Die Sphinx am Peristil wurde in Ägypten gehauen, unter dem Pharao Thutmosis III., der im fünfzehnten Jahrhundert vor Christus regierte. Die Statue war also bereits etwa siebzehn Jahrhunderte alt an dem Tag, an dem man sie im Diokletianpalast absetzte. Auf dem Platz stehend sehen Sie ein Objekt, das schon den Römern eine Antiquität war.

Sie besteht aus ägyptischem Granit, gebrochen im Süden des Landes und über Jahrhunderte den Nil hinuntergebracht. Dieser dunkle, harte Stein ist der Grund, warum sie dreieinhalb Jahrtausende unter freiem Himmel überstanden hat.

Warum ein Kaiser sie überhaupt herbringen ließ

Diokletian herrschte über ein Reich, das Ägypten als Provinz hielt, und Ägypten war in der römischen Vorstellung das, was für uns die Antike ist: älter, fremder und prestigeträchtiger als alles Einheimische. Die Pharaonen hatten Sphingen als Wächter vor ihre Tempel gestellt, und genau diese Symbolik brauchte der Kaiser. Diokletian gründete seine Autorität auf die Vorstellung göttlicher Abkunft, und eine Reihe ägyptischer Wächter rund um einen Zeremonienhof sagte das ohne ein einziges Wort.

Die Sphingen waren kein Schmuck, sondern eine Botschaft, aufgestellt entlang des Peristils, jenes Platzes, auf dem sich der Kaiser seinen Untertanen zeigte und auf dem jeder Zugang zu ihm bis ins Letzte inszeniert war.

Wie viele es waren und wo sie heute sind

Man nimmt an, dass etwa ein Dutzend den Palast erreichte. Nur eine ist unversehrt und an ihrem Platz erhalten, jene am Peristil. Eine zweite, ohne Kopf, liegt vor dem ehemaligen Jupitertempel, der inzwischen ein Baptisterium ist. Die übrigen wurden zerschlagen, versetzt oder landeten in Museumssammlungen.

Der Grund ist nicht Nachlässigkeit, sondern Geschichte. Als der Palast im Mittelalter zur Stadt wurde, waren heidnische Statuen unerwünscht, und viele wurden genau wegen dessen zerstört, wofür sie standen.

Woher der Name Lvxor kommt

Die ägyptische Stadt, aus der diese Sphingen kamen, heißt heute Luxor. Daher stammt unser Name. Die Statue neben unserem Eingang ist keine Requisite, die wir dort hingestellt haben; sie gehört zu einem Platz, der vor uns da war und nach uns da sein wird. Wir haben uns lediglich nach dem Ort benannt, von dem sie kam.

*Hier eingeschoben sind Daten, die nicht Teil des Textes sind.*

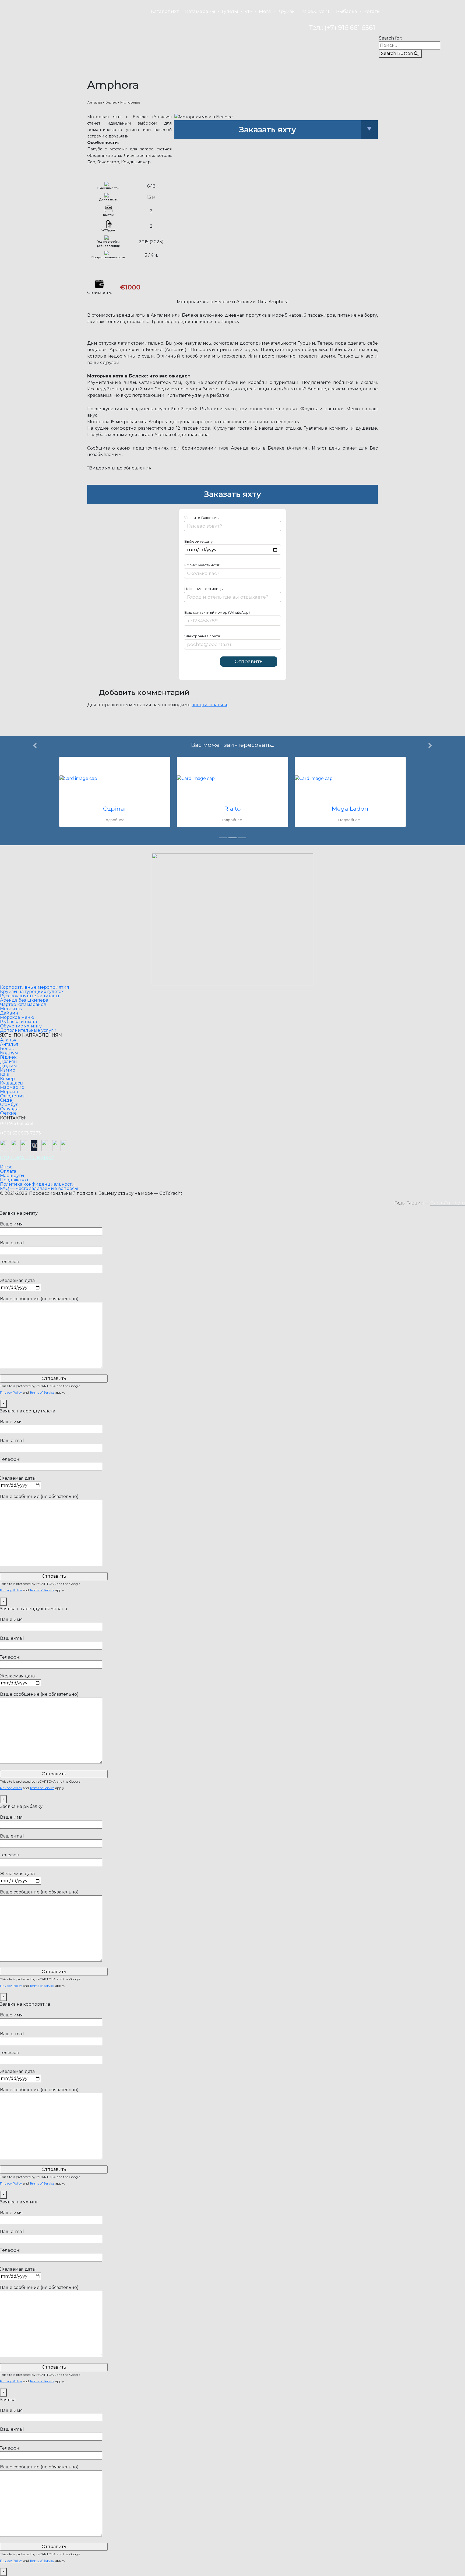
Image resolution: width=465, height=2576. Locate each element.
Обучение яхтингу (21, 1026)
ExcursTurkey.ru (447, 1203)
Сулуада (9, 1109)
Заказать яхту (267, 129)
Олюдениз (12, 1096)
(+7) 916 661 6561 (16, 1123)
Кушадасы (11, 1083)
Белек (111, 102)
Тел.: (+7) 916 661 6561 (342, 27)
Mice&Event (316, 11)
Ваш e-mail (12, 1242)
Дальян (8, 1061)
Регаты (372, 11)
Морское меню (17, 1017)
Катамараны (200, 11)
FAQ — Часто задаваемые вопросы (39, 1188)
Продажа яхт (14, 1180)
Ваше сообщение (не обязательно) (39, 1298)
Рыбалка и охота (18, 1022)
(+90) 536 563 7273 (20, 1133)
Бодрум (9, 1053)
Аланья (8, 1040)
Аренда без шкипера (24, 1000)
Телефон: (10, 1261)
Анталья (94, 102)
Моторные (130, 102)
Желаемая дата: (18, 1280)
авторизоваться (209, 704)
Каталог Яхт (165, 11)
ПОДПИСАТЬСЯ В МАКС (27, 1157)
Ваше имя (11, 1224)
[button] (35, 794)
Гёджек (8, 1057)
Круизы (286, 11)
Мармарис (12, 1087)
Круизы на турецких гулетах (32, 992)
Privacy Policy (11, 1392)
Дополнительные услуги (28, 1030)
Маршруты (12, 1176)
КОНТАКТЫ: (13, 1118)
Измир (7, 1070)
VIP (248, 11)
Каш (4, 1074)
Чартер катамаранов (23, 1004)
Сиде (6, 1100)
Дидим (8, 1066)
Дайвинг (10, 1013)
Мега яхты (11, 1009)
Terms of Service (42, 1392)
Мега (265, 11)
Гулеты (230, 11)
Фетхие (8, 1113)
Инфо (6, 1167)
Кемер (7, 1079)
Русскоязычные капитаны (29, 996)
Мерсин (9, 1092)
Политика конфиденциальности (37, 1184)
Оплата (8, 1171)
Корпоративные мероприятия (34, 987)
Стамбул (9, 1105)
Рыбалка (346, 11)
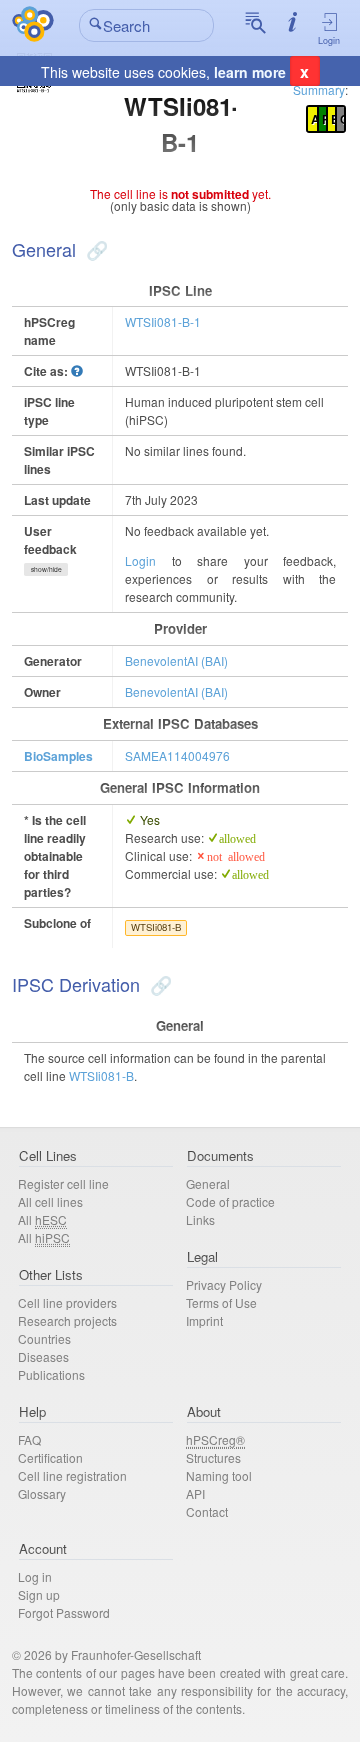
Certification (50, 1457)
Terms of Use (221, 1302)
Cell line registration (72, 1475)
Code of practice (230, 1201)
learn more (250, 72)
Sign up (39, 1594)
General (208, 1183)
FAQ (29, 1439)
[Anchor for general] (94, 249)
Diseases (43, 1356)
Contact (207, 1511)
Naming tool (219, 1475)
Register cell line (63, 1183)
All (42, 1219)
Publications (51, 1374)
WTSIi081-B (156, 927)
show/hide (46, 569)
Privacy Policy (224, 1284)
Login (329, 40)
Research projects (67, 1320)
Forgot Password (64, 1612)
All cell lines (50, 1201)
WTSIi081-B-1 (163, 321)
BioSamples (58, 756)
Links (200, 1219)
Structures (213, 1457)
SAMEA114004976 (177, 755)
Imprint (204, 1320)
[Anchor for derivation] (158, 984)
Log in (35, 1576)
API (195, 1493)
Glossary (42, 1493)
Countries (44, 1338)
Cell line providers (67, 1302)
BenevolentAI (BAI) (176, 660)
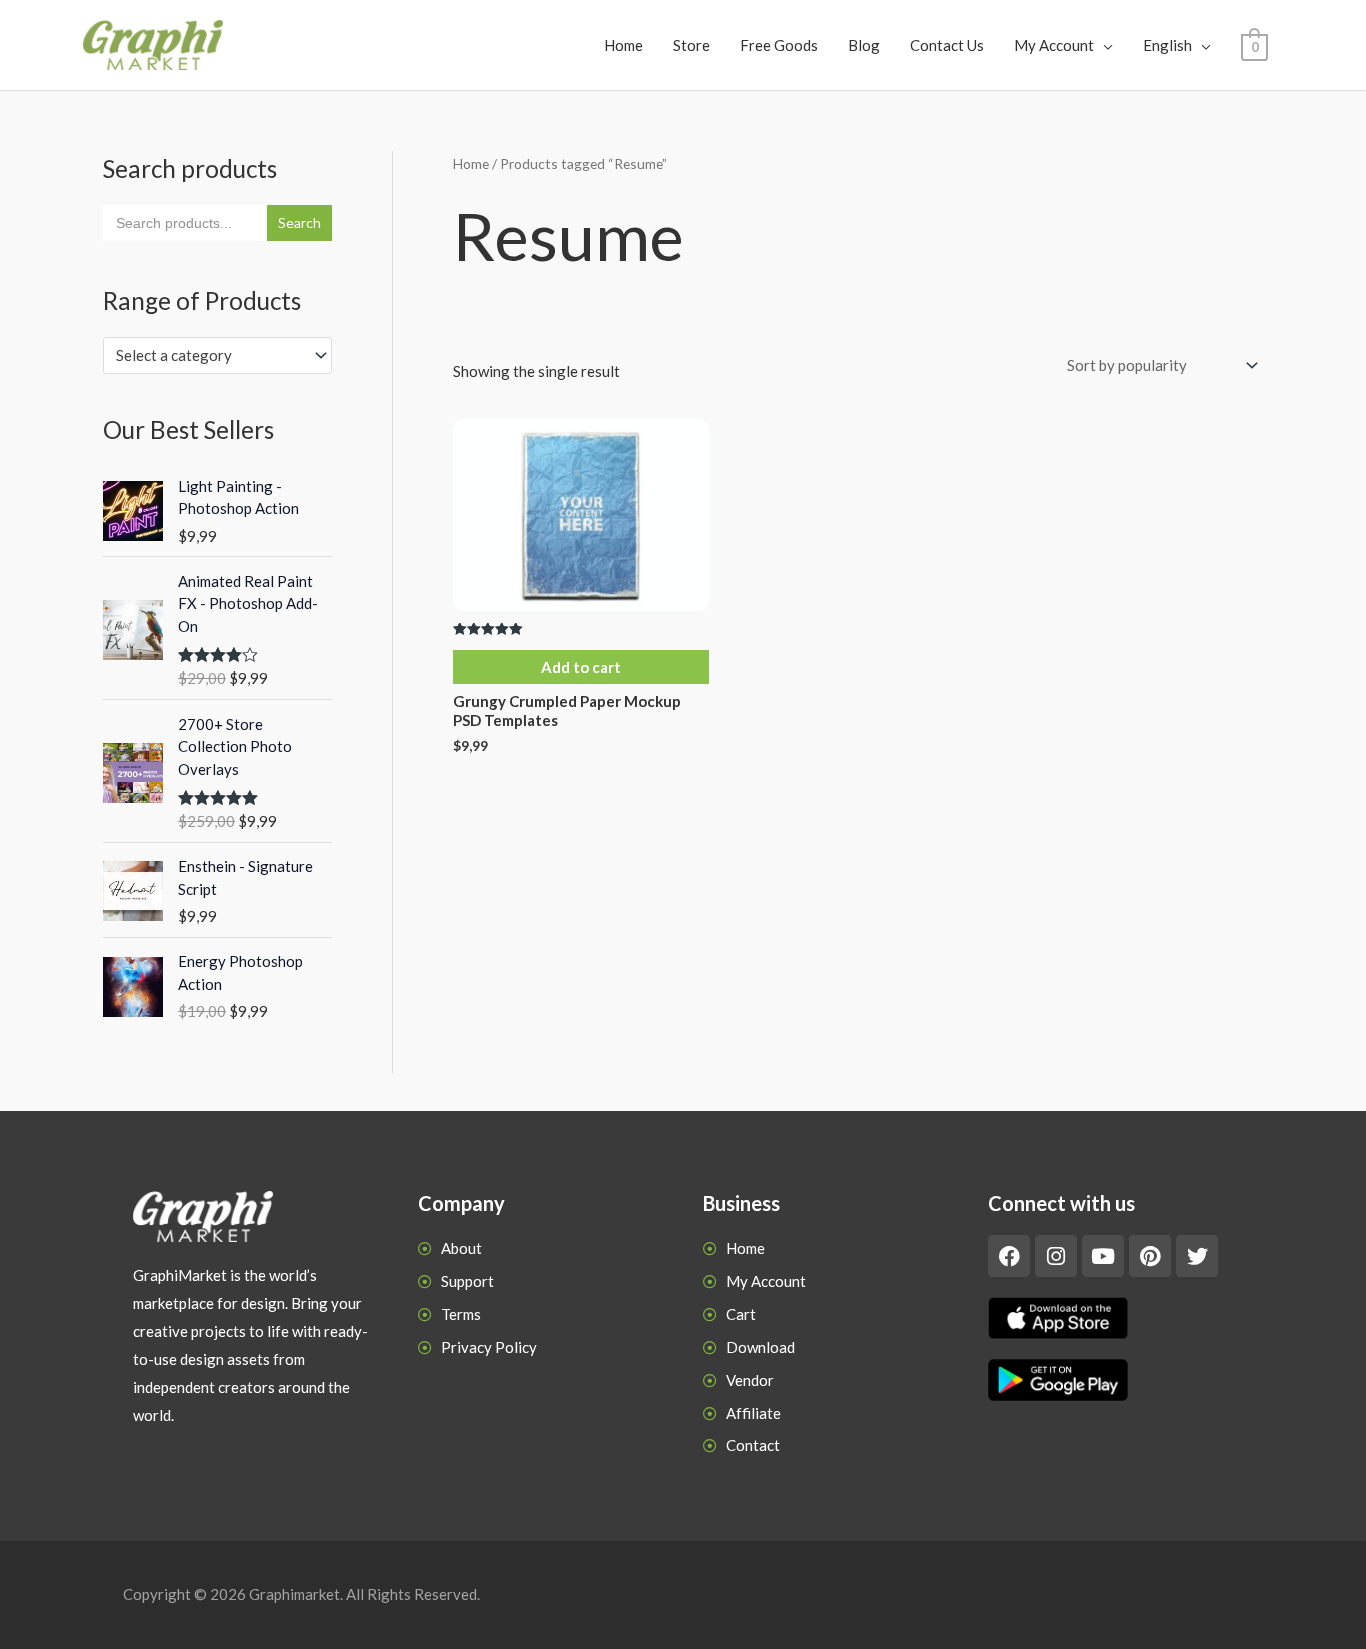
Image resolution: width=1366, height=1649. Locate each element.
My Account (1054, 45)
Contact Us (947, 45)
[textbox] (208, 355)
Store (691, 45)
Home (623, 45)
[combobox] (217, 355)
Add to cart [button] (581, 667)
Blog (864, 45)
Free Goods (779, 45)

Was man sonst noch auf dem Platz ansehen sollte

Wenn Sie schon am Peristil sind, lohnen drei weitere Dinge Ihre Aufmerksamkeit. Die Kathedrale des heiligen Domnius war ursprünglich Diokletians Mausoleum: Das Grab eines Kaisers, der Christen verfolgte, wurde zur Kirche eines christlichen Märtyrers. Ihr gegenüber steht das Baptisterium, einst der Jupitertempel. Und unter dem Platz, in den Kellern des Palasts, lässt sich der Grundriss der kaiserlichen Gemächer ablesen, die einst darüber lagen.

All das liegt innerhalb weniger Dutzend Meter. Die Sphinx ist das Älteste in diesem Umkreis und das Einzige, das schon vor den Römern alt war.